Paper AbstractExpand

Long-horizon search agents must manage a rapidly growing working context as they reason, call tools, and observe information. Naively accumulating all intermediate content can overwhelm the agent, increasing costs and the risk of errors. We propose that effective context management should be adaptive: parts of the agent's trajectory are maintained at different levels of detail depending on their current relevance to the task. To operationalize this principle, we introduce Context-ReAct, a general agentic paradigm for elastic context orchestration that integrates reasoning, context management, and tool use in a unified loop. Context-ReAct provides five atomic operations: Skip, Compress, Rollback, Snippet and Delete, which allow the agent to dynamically reshape its working context, preserving important evidence, summarizing resolved information, discarding unhelpful branches, and controlling context size. We prove that the Compress operator is expressively complete, while the other specialized operators provide efficiency and fidelity guarantees that reduce generation cost and hallucination risk. Building on this paradigm, we develop LongSeeker, a long-horizon search agent fine-tuned from Qwen3-30B-A3B on 10k synthesized trajectories. Across four representative search benchmarks, LongSeeker achieves 61.5% on BrowseComp and 62.5% on BrowseComp-ZH, substantially outperforming Tongyi DeepResearch (43.2% and 46.7%) and AgentFold (36.2% and 47.3%). These results highlight the potential of adaptive context management, showing that agents can achieve more reliable and efficient long-horizon reasoning by actively shaping their working memory.

LongSeeker: Elastic Context Orchestration for Long-Horizon Search Agents
Long-horizon search agents often struggle as they perform complex tasks. As these agents reason, use tools, and gather information, their "working memory" becomes cluttered with redundant or irrelevant data. This accumulation increases costs, slows down performance, and raises the risk of errors or hallucinations. This paper introduces LongSeeker, an agent designed to manage its own context dynamically. By using a new paradigm called Context-ReAct, the agent can actively reshape its memory, keeping only what is necessary to solve a task effectively.

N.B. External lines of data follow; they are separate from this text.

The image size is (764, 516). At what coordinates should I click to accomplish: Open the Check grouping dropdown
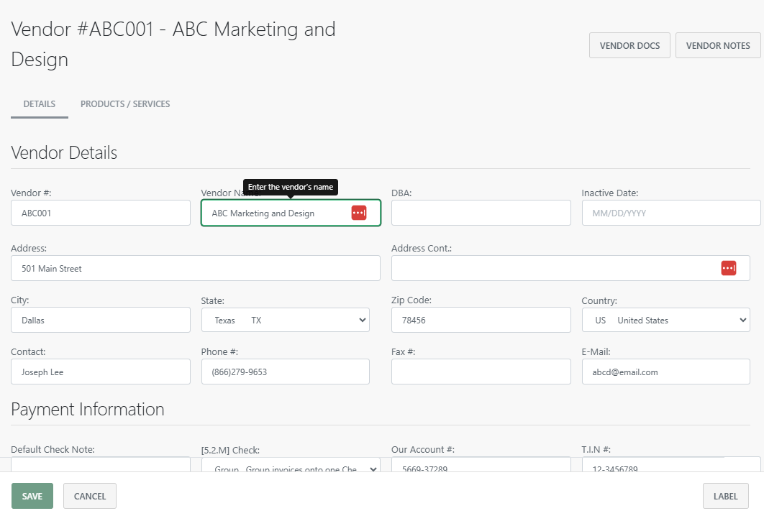pyautogui.click(x=291, y=467)

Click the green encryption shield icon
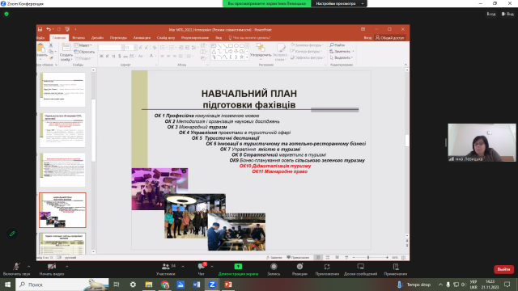[6, 15]
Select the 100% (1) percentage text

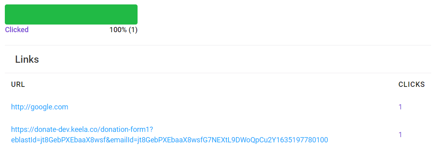click(x=123, y=30)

A New Way to Manage Memory

The core of this research is the Context-ReAct paradigm, which allows an agent to treat its memory as an elastic, adjustable space. Instead of simply recording every step of a search, the agent is trained to perform specific "meta-operations" alongside its reasoning and tool use. These operations allow the agent to decide in real-time how to organize its history. By co-generating these decisions with its standard reasoning, the agent learns to maintain a high-quality, relevant context throughout the entire duration of a long-horizon task.

The Five Atomic Operations

To provide precise control over memory, the researchers developed five specific actions that the agent can perform on its own history:

  • Skip: Keeps the current context as is when it is already efficient.

  • Compress: Summarizes a range of past steps into a concise abstract, helping to clear out clutter.

  • Rollback: Abandons a failed or unproductive line of reasoning and returns to an earlier, more promising state.

  • Snippet: Extracts a specific, exact piece of information (like a number or code) to ensure accuracy without needing to summarize or rewrite it.

  • Delete: Completely removes a step that provides no value, reducing noise.
    The researchers proved that these operations are "expressively complete," meaning they provide the necessary tools to transform any history into any desired state.

Performance and Results

The team developed LongSeeker by fine-tuning a Qwen3-30B-A3B model on 10,000 synthesized search trajectories. When tested against several benchmarks, including BrowseComp and BrowseComp-ZH, LongSeeker demonstrated significant improvements over existing search agents. For example, it achieved a 61.5% score on BrowseComp, notably outperforming other models like Tongyi DeepResearch and AgentFold. These results suggest that by actively managing its own memory, an agent can achieve more reliable and efficient reasoning, moving context management from a background task to a central part of how AI agents think.